::: TASK INPUT
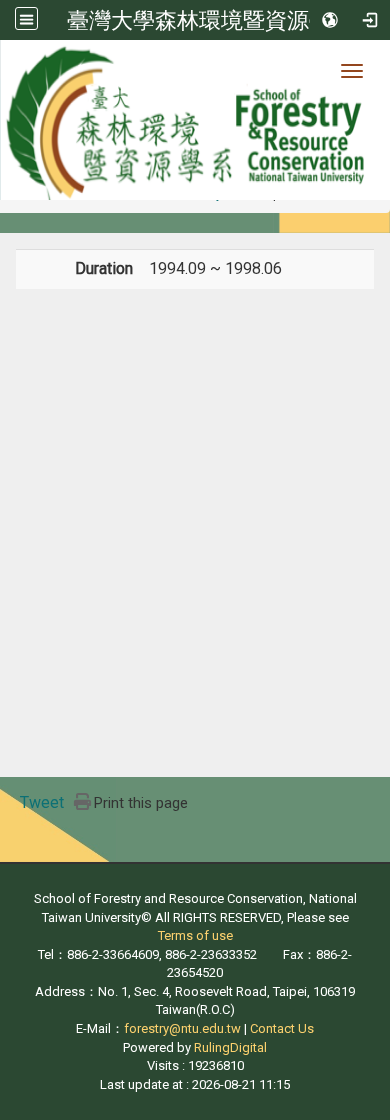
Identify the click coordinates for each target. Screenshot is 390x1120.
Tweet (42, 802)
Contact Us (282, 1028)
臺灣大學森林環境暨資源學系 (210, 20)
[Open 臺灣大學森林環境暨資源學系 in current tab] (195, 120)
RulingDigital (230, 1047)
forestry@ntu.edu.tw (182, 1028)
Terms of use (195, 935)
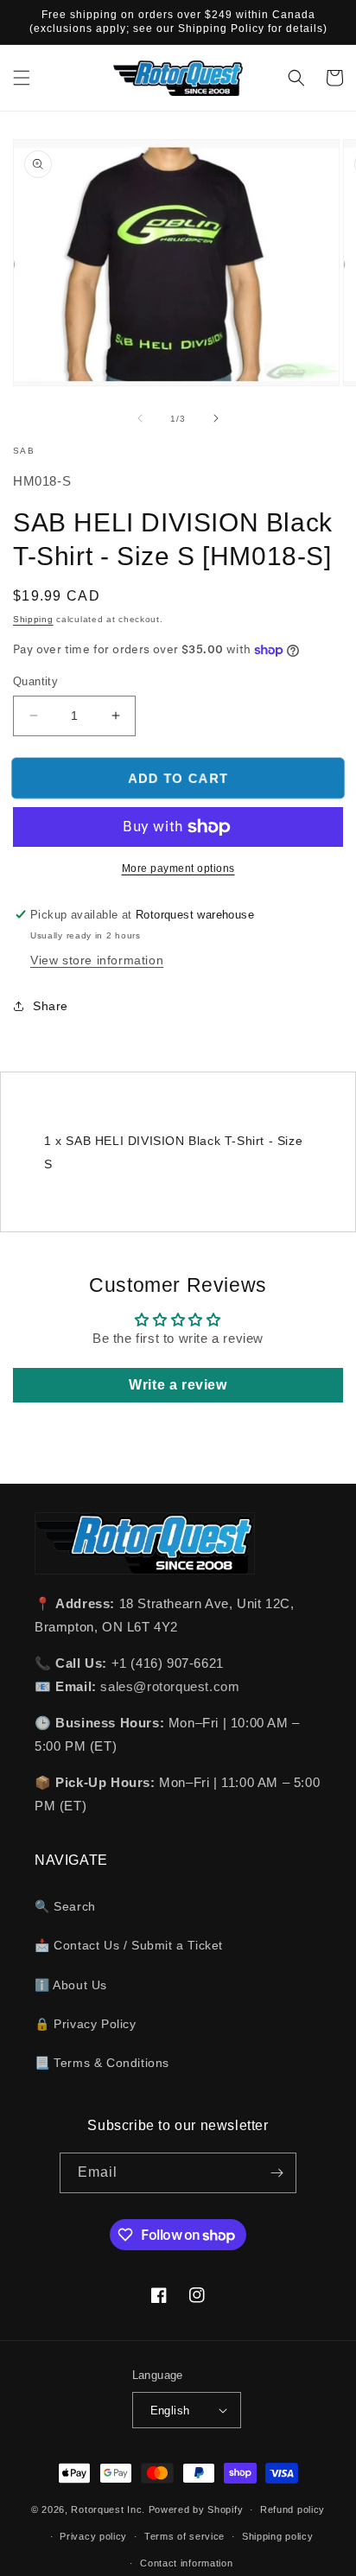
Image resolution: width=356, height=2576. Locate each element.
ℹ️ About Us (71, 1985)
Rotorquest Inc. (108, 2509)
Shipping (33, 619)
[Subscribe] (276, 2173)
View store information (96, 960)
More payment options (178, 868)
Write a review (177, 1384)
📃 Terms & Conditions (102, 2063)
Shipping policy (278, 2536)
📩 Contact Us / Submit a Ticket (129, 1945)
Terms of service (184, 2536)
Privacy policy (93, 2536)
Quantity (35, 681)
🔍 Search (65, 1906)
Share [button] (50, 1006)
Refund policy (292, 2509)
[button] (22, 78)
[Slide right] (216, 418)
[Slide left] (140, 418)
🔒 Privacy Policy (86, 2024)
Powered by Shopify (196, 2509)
::::::
Without the pictures, restate each entry exactly.

Identify the click coordinates for each target. Screenshot is 390x1120.
Tweet (42, 802)
Contact Us (282, 1028)
臺灣大學森林環境暨資源學系 (210, 20)
[Open 臺灣大學森林環境暨資源學系 in current tab] (195, 120)
RulingDigital (230, 1047)
forestry@ntu.edu.tw (182, 1028)
Terms of use (195, 935)
Image resolution: width=356, height=2576. Locate each element.
ℹ️ About Us (71, 1985)
Rotorquest Inc. (108, 2509)
Shipping (33, 619)
[Subscribe] (276, 2173)
View store information (96, 960)
More payment options (178, 868)
Write a review (177, 1384)
📃 Terms & Conditions (102, 2063)
Shipping policy (278, 2536)
📩 Contact Us / Submit a Ticket (129, 1945)
Terms of service (184, 2536)
Privacy policy (93, 2536)
Quantity (35, 681)
🔍 Search (65, 1906)
Share [button] (50, 1006)
Refund policy (292, 2509)
[button] (22, 78)
[Slide right] (216, 418)
[Slide left] (140, 418)
🔒 Privacy Policy (86, 2024)
Powered by Shopify (196, 2509)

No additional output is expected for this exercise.